Lęk przed ośmieszeniem lub – co gorsza – zwolnieniem z pracy przez przełożonych za „wariactwo z UFO” jest ogromny. Dlatego badanie takich incydentów jest tak trudne.
UFO na radarze? Natychmiast wyślijcie myśliwce!
Aby wyjaśnić, na czym polega incydent typu „UFO na radarach – myśliwce w powietrzu” najlepiej poznać jedną, przykładową historię. I tak będzie najłatwiej.
Mało osób pamięta, że w 1988 roku na wyspie Portoryko doszło do jednego z najciekawszych incydentów z UFO w historii badania tego zjawiska.
Portoryko to oficjalnie Wspólnota Portoryka, Wolne Stowarzyszone Państwo Portoryko. Ale także terytorium Zjednoczonych o statusie „wspólnoty”, leżące na wyspie o tej samej nazwie i kilku mniejszych w Ameryce Środkowej, na Morzu Karaibskim. Amaury Rivera, jeden z mieszkańców tej wyspy 8 maja 1988 roku przeżył Bliskie Spotkanie Trzeciego Stopnia z istotami z UFO.

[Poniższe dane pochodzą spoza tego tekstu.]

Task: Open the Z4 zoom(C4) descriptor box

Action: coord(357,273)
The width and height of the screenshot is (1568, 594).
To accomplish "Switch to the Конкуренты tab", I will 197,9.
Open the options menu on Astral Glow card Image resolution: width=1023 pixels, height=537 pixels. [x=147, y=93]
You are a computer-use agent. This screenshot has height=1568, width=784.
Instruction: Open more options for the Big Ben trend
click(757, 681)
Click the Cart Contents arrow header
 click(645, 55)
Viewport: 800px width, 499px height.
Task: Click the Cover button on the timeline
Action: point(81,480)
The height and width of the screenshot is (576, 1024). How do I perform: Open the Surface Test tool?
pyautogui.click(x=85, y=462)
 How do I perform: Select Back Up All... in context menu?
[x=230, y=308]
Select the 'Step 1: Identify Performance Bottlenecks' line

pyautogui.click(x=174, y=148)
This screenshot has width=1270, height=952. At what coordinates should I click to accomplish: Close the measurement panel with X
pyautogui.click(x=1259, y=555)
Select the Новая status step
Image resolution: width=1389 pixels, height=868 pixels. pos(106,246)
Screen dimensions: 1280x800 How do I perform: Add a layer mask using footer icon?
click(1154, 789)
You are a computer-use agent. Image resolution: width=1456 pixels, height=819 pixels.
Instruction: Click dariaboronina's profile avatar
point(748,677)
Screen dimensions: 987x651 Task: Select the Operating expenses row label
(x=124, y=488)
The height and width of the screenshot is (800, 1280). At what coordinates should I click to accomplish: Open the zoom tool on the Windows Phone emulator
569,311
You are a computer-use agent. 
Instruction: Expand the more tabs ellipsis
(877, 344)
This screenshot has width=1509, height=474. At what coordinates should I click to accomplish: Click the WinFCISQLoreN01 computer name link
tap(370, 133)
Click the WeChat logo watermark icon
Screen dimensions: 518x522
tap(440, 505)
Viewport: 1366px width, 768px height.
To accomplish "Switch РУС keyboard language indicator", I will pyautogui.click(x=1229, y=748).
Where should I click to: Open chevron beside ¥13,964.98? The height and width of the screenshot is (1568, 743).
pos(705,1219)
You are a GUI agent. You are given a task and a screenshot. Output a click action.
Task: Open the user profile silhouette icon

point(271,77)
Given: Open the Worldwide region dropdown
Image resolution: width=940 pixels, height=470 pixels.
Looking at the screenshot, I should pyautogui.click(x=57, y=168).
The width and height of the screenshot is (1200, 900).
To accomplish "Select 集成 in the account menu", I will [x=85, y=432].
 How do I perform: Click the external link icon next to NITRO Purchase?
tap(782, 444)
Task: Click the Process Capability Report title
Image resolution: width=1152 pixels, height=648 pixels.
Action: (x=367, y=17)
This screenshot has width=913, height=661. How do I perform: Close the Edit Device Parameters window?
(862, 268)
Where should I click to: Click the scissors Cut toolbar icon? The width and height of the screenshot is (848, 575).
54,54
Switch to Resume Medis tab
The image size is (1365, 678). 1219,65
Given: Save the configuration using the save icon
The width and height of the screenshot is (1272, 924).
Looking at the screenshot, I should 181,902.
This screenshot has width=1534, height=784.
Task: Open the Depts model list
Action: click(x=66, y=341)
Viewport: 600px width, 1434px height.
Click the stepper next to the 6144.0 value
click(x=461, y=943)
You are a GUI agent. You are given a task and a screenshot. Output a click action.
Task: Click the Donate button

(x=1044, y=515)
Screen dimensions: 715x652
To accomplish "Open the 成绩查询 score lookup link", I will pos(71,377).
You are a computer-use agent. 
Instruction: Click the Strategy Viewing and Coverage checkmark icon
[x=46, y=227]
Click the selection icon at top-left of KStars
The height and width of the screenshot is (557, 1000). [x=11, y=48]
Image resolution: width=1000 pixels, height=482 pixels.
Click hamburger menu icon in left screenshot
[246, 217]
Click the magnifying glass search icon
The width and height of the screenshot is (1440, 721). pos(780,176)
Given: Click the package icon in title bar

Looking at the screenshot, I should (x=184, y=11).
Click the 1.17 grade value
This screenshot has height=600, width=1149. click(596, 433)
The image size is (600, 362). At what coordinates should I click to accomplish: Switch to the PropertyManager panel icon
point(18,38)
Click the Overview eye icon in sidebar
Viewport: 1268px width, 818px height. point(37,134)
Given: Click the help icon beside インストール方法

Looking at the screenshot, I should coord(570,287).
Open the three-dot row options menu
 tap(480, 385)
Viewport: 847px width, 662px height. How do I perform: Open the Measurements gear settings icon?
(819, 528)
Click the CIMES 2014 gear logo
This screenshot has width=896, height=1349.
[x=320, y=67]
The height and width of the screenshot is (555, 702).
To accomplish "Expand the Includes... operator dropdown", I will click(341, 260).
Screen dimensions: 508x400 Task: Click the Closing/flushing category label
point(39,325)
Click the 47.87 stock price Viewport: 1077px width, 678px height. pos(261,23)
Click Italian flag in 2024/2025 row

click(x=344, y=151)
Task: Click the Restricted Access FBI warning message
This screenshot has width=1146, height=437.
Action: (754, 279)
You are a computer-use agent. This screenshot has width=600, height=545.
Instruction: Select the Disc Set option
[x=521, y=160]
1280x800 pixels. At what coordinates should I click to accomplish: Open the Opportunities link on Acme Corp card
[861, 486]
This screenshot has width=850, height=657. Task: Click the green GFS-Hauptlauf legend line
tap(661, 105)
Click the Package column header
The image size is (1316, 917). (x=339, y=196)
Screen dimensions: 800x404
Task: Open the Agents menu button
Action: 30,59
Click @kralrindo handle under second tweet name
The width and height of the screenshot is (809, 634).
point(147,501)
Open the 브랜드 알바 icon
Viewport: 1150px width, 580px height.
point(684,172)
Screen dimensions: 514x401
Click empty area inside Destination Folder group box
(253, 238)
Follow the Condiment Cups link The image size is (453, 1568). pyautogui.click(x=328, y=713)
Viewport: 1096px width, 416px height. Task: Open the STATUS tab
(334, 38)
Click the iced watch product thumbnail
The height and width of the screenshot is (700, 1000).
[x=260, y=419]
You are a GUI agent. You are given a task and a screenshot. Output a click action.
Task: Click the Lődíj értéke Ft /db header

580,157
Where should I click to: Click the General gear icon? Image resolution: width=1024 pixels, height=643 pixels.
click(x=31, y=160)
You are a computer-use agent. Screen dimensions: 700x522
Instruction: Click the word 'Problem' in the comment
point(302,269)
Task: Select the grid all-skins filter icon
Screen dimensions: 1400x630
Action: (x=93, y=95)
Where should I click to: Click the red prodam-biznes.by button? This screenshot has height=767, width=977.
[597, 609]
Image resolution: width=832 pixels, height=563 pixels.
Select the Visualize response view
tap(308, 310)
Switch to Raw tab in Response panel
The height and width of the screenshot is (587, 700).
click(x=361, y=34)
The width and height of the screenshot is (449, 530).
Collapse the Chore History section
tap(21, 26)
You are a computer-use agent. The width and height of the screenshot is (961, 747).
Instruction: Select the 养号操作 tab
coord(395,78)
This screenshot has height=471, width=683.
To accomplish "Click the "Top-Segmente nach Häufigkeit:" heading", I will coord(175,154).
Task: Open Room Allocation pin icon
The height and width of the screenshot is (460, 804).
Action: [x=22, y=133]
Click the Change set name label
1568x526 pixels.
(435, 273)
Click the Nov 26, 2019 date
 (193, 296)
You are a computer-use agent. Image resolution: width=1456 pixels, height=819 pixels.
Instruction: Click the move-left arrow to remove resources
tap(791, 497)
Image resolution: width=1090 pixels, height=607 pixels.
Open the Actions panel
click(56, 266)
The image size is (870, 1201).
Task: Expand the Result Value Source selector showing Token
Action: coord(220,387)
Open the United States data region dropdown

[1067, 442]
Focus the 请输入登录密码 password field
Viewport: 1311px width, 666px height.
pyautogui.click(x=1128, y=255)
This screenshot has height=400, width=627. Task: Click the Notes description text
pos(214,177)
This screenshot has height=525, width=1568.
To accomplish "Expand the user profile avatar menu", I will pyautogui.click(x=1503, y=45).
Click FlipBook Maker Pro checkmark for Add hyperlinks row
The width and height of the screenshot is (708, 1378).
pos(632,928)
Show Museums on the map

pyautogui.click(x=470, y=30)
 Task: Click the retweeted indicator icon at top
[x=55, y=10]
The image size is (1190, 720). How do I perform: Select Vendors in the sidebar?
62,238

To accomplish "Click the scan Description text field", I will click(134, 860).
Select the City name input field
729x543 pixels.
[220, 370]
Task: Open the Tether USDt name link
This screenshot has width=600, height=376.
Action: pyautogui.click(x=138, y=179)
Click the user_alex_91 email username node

Po jego zakończeniu nie została mu z jakiegoś powodu wykasowana pamięć (najczęściej tak obce istoty robią), ale – co więcej – widział jeszcze przez chwilę pojazd obcych istot. Jego historia jest poruszająca. W naszej Bazie FN w bibliotece mamy książkę wydaną w Hiszpanii „Przypadek Amaury
Przebieg spotkania tego człowieka z obcymi istotami z UFO jest niewątpliwie fascynujący, ale nas powinien zainteresować jeden fragment jego relacji. Po zakończeniu CE III Amaury Rivera zauważył, że pojawiły się wojskowe myśliwce, które „czegoś szukały”. Prawdopodobnie piloci nie widzieli tego obiektu (UFO potrafi czynić prawdziwe cuda za pomocą zaawansowanej technologii), a widział go jedynie Amaury Rivera. Jednak ich radary rejestrowały „wiszący obiekt” i dlatego po raz pierwszy w swoim życiu Amaury Rivera widział tak nisko przelatujące wojskowe myśliwce. I to nie tylko widział, ale nawet wykonał im zdjęcia. Poniżej kilka fotografii z naszego archiwum w Bazie FN.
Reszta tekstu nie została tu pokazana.